INSTRUCCIONES Y REQUISITOS »
En el texto sobre Magdiel en el Café Vainilla, ¿qué obra presentó en ese café para despedirse de Santiago de Chile?

___ TEXTO DE ORIGEN ___

Aprendí a hacer café y varios platos, pero no pretendía estar mucho tiempo
allí, a menos que hubiese querido escribir una obra de un chef. Quería estar en
contacto con la gente, así que pasé a ser garçon, o sea: mesonero”.
Convirtió
al Café Vainilla de Santiago de Chile en su escuela. Cada cliente que entraba
era un personaje que escondía una historia, cada una con un acento distinto.
Dominicanos, argentinos, colombianos, de todos rescató algo, y las vivencias lo
inspiraron a escribir una obra. “Ya se está gestando en mi cabeza y
computadora. Todo comenzó por una clienta recurrente al local a la que siempre
se le olvidaba algo: su cartera, un lápiz, los lentes. La trama se centra en el
olvido como una forma de evasión”.
Fue
su interés por hacer un máster en dramaturgia, además de la crisis de
Venezuela, lo que lo llevó a otras latitudes. “No siento que me fui para
siempre de mi país. Quiero evolucionar y compartir con mi gente las cosas que
aprenderé”. Por los momentos, la brújula artística de Magdiel apunta un poco
más al sur. La semana del 19 de septiembre de 2016, partió a Buenos Aires, pero
noches antes de despedirse de Santiago de Chile, convirtió al Café en el que
fue mesonero en su escenario. “Me despedí del local presentando mi obra Siervo,
la cuál espero poder montar en Argentina también. Sé que lo lograré, me voy de
nuevo sin garantías de nada, solo con las ganas de seguir aprendiendo y la
certeza de que volveré a mi Mérida natal”.

___ EXTRACTO DE DATOS ___

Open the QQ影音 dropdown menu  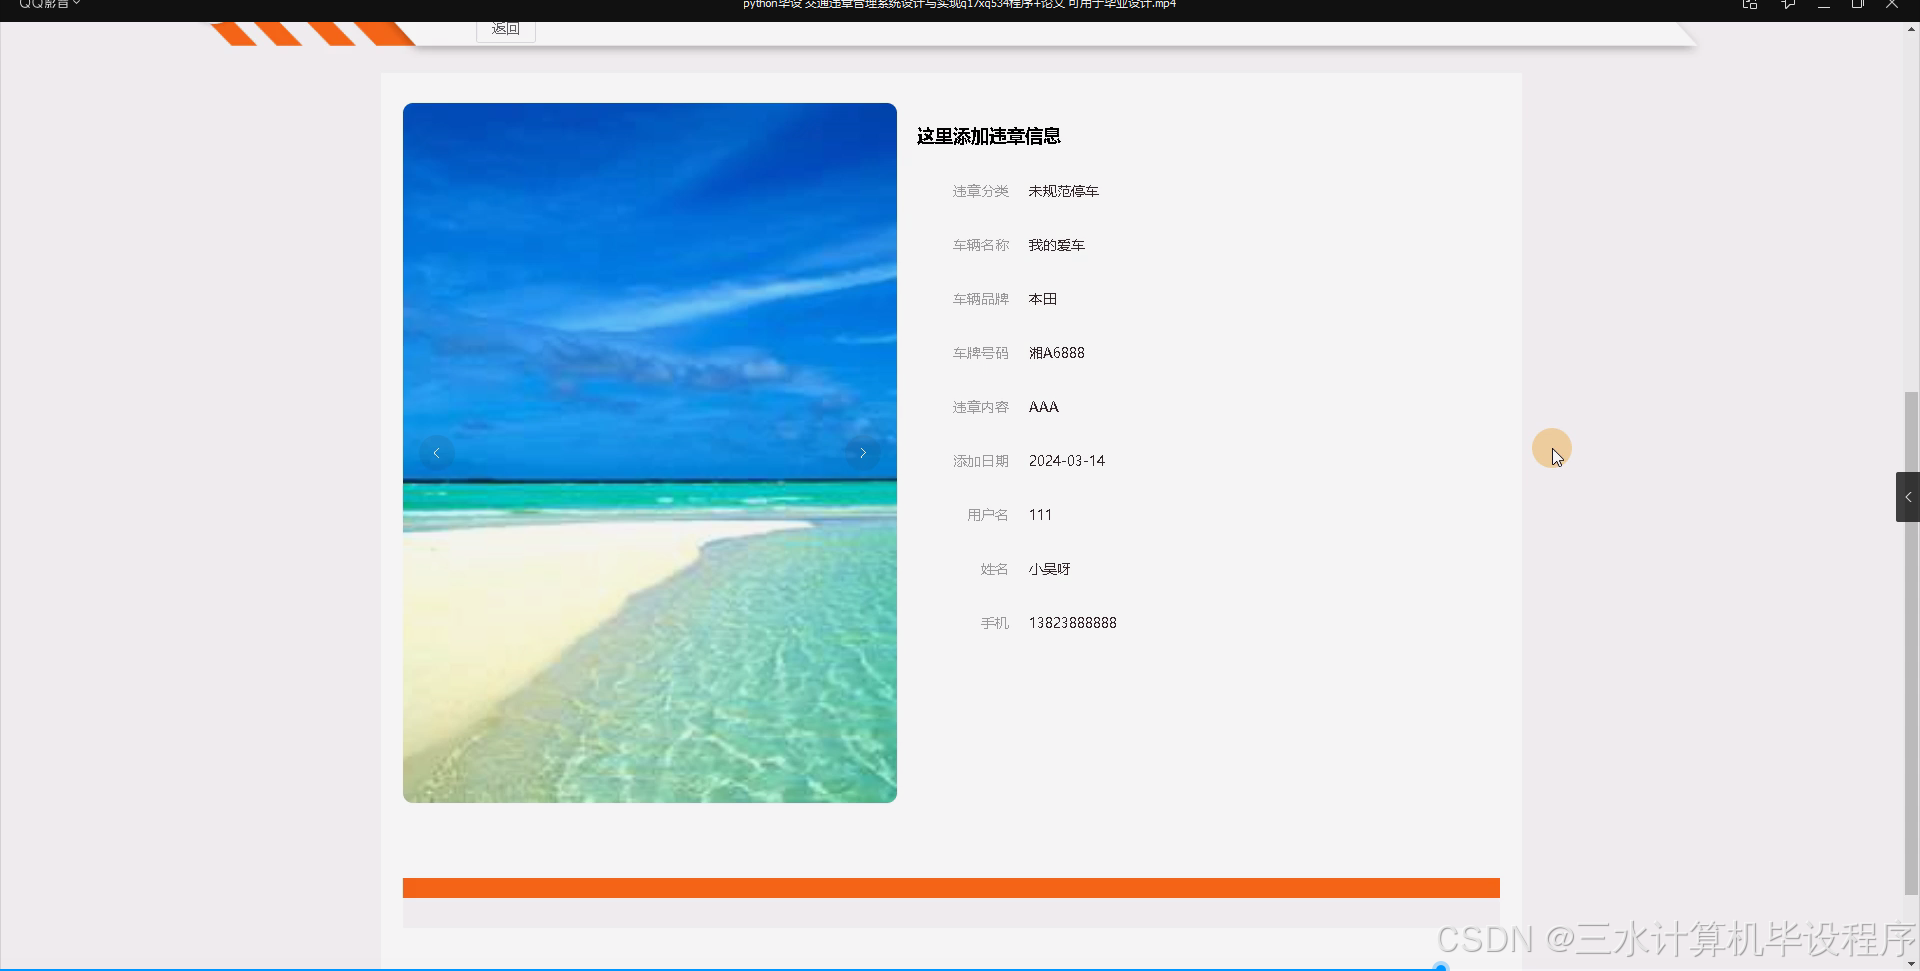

___

RESPUESTA »
Presentó su obra Siervo.